-- WHAT IS EXPECTED --
Can you edit the stretch of rows from the line containing "Toggle underline with the Ч button" through the end of the rows so that "dropdown" becomes "menu", with everything else unchanged? Return only that stretch, without the pictures.

-- PROVIDED INFORMATION --
━━━━━━
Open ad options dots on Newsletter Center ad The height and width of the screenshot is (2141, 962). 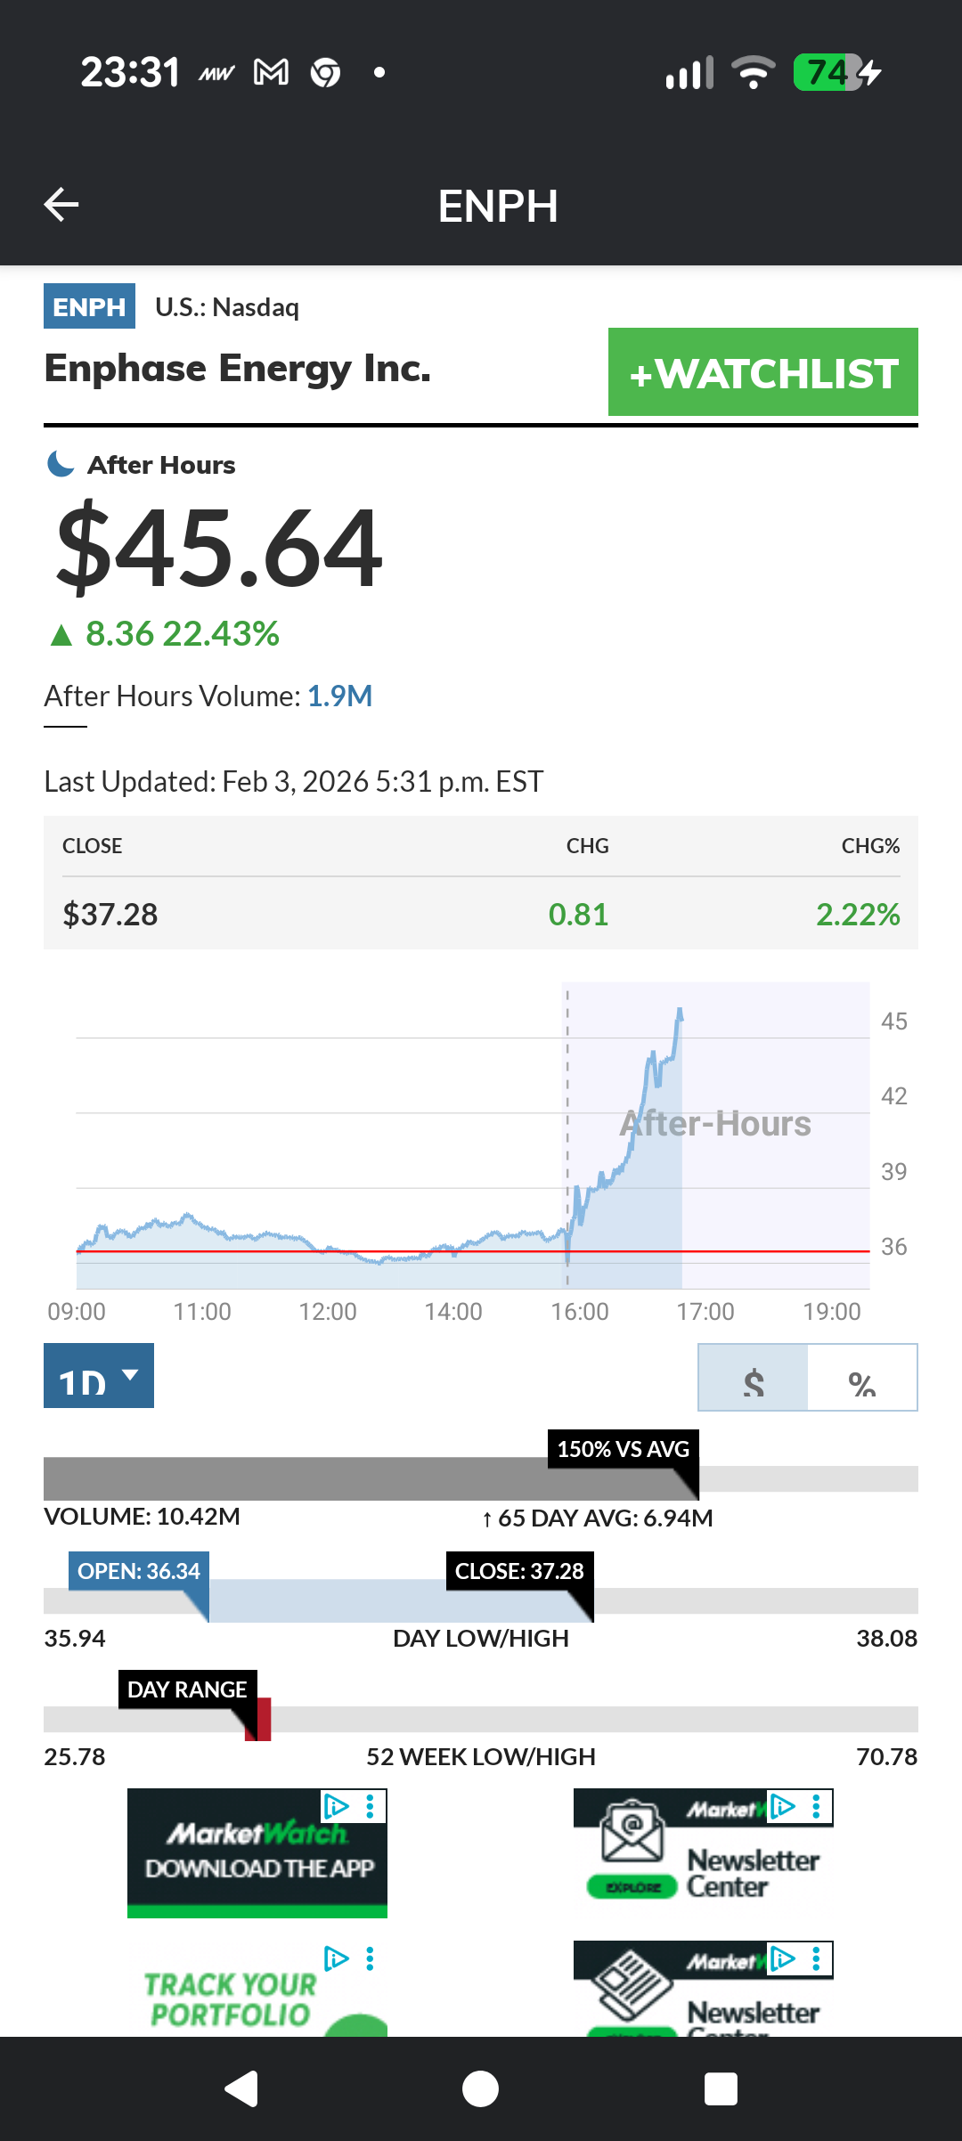click(816, 1806)
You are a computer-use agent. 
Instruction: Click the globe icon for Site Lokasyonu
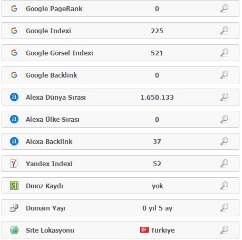coord(14,230)
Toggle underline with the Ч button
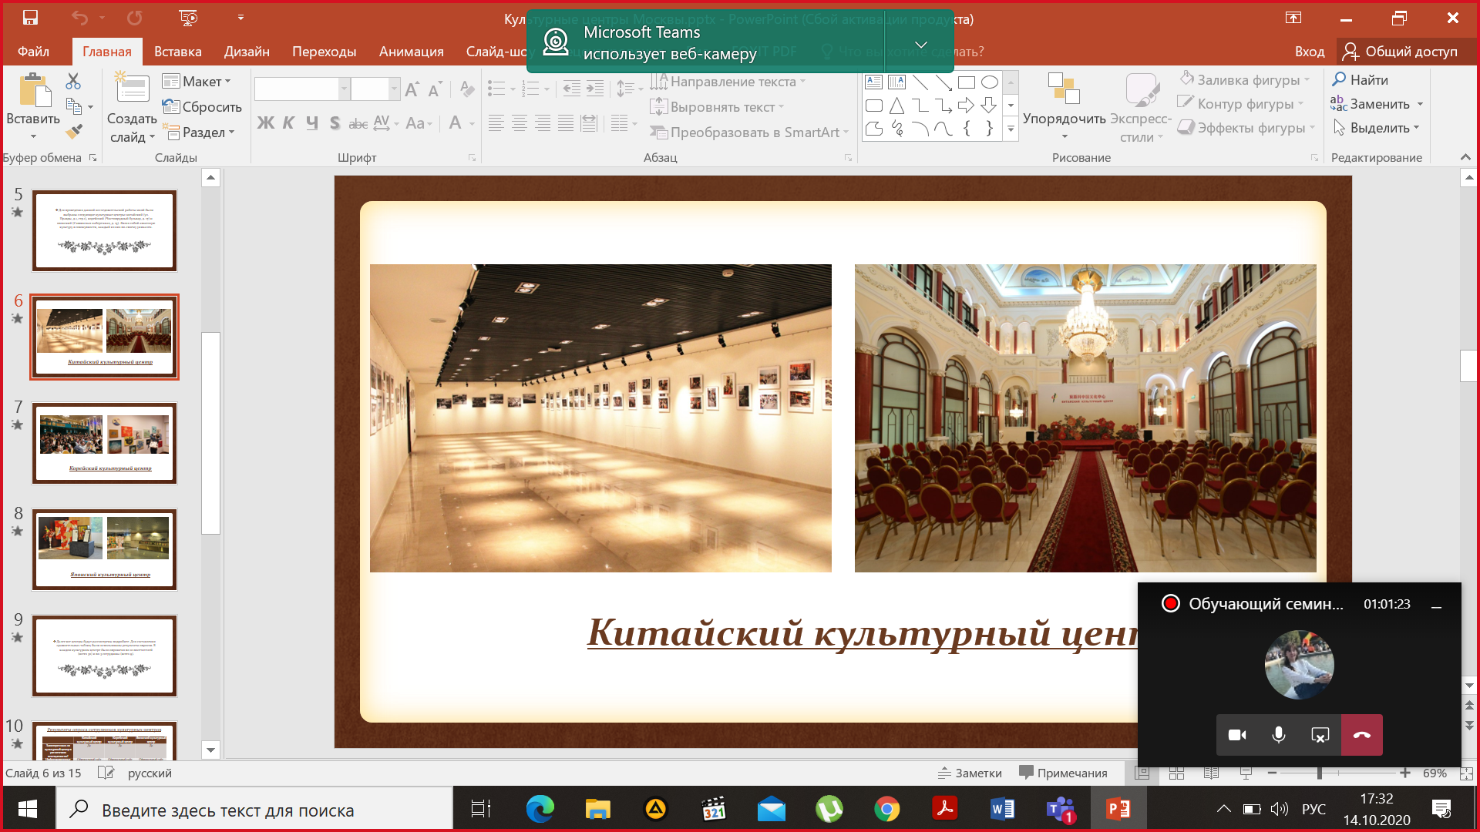This screenshot has width=1480, height=832. tap(311, 122)
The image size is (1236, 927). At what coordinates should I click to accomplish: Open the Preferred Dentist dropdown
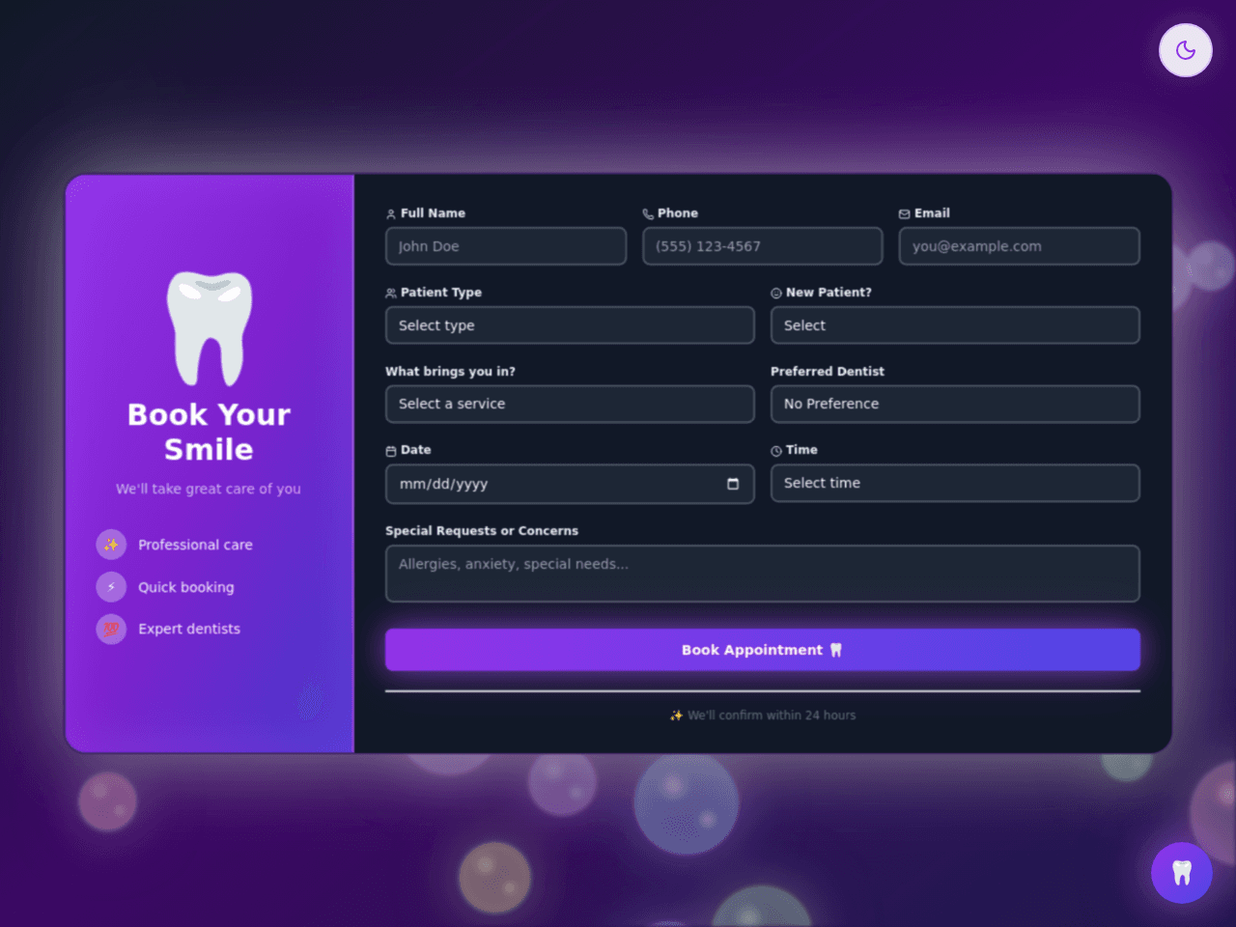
━━━━━━
-- TASK SOLUTION --
Toggle underline with the Ч button
This screenshot has width=1480, height=832. tap(311, 122)
The image size is (1236, 927). At what coordinates should I click to accomplish: Open the Preferred Dentist menu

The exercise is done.